[Records from a dataset]

* * * * * * *

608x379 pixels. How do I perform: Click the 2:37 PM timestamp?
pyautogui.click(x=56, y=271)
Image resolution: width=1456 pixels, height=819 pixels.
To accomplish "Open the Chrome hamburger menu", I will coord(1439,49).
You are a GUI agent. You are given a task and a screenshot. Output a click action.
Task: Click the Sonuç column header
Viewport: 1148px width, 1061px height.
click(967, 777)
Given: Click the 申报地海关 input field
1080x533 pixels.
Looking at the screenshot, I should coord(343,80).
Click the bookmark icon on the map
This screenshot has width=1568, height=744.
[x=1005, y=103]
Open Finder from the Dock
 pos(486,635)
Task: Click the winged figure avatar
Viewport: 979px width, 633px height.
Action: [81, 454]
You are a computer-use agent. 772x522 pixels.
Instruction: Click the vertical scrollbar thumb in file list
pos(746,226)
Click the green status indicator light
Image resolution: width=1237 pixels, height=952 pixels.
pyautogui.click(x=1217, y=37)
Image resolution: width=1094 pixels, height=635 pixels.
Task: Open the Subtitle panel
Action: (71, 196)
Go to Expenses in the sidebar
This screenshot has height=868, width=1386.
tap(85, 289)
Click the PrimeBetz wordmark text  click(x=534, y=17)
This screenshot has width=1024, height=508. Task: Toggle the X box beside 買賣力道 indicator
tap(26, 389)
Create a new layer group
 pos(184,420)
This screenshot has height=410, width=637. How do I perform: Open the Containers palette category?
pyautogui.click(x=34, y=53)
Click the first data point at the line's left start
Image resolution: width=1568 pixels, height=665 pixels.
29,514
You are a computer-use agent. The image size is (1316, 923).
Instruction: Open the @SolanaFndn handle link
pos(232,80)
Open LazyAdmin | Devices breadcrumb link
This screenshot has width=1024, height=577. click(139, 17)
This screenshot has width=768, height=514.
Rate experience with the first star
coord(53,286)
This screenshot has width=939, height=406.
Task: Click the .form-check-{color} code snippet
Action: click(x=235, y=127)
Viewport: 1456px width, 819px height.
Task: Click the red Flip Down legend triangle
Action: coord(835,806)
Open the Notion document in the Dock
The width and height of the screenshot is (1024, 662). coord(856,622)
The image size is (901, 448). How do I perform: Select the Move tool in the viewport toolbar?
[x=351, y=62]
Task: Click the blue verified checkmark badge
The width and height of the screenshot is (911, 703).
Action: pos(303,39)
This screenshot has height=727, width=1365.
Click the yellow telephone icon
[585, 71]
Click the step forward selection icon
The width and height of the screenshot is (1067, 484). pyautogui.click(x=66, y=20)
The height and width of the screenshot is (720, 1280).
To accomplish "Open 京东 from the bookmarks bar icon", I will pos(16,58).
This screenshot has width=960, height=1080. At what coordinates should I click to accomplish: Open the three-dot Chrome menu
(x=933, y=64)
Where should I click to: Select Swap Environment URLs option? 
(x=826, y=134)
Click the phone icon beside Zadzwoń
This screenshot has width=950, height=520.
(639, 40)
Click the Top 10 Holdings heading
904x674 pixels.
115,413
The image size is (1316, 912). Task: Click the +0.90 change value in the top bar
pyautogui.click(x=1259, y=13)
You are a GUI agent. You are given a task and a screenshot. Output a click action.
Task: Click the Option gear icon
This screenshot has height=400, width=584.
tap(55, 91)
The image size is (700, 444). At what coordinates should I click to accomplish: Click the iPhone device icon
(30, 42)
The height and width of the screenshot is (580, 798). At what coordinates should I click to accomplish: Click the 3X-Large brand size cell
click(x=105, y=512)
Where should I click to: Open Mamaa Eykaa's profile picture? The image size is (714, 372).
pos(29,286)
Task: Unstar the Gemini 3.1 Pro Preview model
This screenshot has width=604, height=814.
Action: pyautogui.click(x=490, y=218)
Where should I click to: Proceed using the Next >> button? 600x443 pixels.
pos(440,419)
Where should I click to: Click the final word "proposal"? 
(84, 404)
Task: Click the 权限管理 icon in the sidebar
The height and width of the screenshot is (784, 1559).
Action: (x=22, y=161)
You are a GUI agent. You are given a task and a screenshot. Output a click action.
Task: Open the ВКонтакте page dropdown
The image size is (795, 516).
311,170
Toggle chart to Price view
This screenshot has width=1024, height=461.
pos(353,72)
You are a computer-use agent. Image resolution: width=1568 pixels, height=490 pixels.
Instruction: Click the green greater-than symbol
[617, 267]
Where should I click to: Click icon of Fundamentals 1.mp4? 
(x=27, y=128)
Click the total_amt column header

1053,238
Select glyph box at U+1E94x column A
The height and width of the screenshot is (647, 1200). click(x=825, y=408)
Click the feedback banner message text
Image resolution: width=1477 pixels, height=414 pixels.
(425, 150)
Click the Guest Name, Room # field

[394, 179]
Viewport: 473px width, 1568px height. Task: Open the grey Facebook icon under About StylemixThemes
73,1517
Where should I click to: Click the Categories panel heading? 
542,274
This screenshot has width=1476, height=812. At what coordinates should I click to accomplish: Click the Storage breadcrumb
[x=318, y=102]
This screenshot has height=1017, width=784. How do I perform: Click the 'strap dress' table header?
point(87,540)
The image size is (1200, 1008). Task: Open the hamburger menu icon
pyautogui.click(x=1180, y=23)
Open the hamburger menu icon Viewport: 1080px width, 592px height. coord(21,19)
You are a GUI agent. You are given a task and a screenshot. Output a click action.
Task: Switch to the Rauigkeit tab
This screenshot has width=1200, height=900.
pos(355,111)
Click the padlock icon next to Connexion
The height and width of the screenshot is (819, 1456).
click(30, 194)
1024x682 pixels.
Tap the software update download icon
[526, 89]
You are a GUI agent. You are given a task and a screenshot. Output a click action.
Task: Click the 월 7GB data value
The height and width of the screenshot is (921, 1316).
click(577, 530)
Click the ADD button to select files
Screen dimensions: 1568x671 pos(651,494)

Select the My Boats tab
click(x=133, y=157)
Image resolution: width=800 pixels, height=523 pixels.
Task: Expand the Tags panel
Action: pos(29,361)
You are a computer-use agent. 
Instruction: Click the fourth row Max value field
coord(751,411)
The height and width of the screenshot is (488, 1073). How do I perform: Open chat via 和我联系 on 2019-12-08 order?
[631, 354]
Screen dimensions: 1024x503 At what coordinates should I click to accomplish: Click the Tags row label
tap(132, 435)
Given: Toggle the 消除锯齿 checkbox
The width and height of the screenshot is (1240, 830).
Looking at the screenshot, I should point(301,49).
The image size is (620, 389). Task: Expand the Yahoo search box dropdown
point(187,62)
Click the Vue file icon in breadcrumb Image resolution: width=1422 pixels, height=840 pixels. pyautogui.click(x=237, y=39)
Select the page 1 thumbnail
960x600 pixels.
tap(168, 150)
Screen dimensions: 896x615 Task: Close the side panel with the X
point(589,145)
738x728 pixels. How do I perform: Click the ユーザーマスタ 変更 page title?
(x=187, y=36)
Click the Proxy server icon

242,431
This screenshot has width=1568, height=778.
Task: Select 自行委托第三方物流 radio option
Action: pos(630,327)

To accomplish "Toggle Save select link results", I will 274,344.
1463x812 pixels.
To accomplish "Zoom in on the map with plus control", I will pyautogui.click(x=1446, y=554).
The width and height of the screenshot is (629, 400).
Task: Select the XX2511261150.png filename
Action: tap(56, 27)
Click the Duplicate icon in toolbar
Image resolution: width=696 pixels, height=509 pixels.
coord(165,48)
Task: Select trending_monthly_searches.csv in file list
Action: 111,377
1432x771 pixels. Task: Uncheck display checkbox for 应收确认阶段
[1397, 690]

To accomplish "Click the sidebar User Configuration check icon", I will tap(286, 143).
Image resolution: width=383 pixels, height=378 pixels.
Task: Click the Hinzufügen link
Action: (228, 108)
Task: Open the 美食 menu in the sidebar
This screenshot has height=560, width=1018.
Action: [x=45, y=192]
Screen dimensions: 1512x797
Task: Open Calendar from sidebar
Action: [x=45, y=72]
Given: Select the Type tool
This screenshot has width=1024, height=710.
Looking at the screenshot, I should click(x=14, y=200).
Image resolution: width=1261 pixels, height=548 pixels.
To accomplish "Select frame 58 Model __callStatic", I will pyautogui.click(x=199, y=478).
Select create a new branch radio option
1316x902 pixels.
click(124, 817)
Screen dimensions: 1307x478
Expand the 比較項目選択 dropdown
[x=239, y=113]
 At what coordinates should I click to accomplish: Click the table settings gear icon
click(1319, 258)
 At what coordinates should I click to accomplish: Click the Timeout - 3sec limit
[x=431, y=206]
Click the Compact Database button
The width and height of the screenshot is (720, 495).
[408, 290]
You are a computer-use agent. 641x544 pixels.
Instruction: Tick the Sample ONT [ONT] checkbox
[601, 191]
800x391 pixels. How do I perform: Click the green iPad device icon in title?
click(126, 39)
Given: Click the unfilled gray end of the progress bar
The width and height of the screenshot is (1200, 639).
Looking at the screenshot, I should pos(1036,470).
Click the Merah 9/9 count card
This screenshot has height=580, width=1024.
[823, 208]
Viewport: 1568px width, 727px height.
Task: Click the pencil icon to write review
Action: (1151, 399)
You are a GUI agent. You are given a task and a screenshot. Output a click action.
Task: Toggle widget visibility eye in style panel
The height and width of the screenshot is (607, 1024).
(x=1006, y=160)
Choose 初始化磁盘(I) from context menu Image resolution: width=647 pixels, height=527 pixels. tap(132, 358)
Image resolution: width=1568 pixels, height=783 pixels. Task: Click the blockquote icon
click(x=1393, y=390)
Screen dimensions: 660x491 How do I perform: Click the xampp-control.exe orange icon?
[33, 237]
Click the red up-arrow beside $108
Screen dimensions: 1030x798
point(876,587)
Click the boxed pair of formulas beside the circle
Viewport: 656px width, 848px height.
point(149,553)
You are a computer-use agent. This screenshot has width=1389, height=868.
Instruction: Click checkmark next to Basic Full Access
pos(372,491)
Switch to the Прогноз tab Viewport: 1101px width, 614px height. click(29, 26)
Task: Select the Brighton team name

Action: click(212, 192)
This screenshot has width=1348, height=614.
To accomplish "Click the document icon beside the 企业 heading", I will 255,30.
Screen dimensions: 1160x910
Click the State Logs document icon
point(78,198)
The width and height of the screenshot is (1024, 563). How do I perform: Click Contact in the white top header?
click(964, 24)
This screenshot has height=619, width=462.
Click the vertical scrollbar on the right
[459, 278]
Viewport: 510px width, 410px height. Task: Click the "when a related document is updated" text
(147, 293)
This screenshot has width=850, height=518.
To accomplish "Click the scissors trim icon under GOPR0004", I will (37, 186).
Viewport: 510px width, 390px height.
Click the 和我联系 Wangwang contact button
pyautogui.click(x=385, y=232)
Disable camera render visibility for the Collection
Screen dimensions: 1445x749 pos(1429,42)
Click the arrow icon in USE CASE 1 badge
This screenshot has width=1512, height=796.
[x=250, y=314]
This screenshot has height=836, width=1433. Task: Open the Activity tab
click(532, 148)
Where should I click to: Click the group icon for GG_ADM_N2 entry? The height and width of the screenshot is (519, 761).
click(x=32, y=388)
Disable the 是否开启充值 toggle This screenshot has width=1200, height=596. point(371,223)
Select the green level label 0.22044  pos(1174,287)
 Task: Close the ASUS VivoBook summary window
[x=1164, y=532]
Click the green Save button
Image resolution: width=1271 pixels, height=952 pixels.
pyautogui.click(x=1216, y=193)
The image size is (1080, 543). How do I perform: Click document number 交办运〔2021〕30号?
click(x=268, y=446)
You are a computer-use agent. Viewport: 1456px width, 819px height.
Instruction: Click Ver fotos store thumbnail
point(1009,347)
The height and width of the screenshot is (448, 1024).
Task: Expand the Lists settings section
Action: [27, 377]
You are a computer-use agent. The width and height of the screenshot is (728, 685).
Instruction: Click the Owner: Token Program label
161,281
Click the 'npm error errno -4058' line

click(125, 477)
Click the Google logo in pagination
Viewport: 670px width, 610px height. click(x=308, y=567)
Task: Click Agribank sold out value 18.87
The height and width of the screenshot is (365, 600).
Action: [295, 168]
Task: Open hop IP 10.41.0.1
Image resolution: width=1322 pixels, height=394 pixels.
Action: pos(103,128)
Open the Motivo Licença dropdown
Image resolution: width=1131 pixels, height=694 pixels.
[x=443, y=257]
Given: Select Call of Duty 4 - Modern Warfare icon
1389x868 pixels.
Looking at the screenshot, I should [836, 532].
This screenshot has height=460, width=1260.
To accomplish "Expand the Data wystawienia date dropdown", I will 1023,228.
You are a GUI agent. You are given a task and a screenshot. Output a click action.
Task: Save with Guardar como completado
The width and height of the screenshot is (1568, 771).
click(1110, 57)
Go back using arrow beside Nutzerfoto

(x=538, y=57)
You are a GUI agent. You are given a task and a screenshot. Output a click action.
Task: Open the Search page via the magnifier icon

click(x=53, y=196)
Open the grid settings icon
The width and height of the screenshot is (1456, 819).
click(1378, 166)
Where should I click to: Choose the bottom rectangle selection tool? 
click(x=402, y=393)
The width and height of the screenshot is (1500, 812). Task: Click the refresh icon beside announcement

* * * * * * *

DIRECTIONS: Pull out each line of the entries above that contains the word "header", copying those lines unchanged.

RESPONSE TO THIS EXERCISE:
Task: Click the Sonuç column header
Click the total_amt column header
This screenshot has height=1017, width=784. How do I perform: Click the 'strap dress' table header?
The width and height of the screenshot is (1024, 563). How do I perform: Click Contact in the white top header?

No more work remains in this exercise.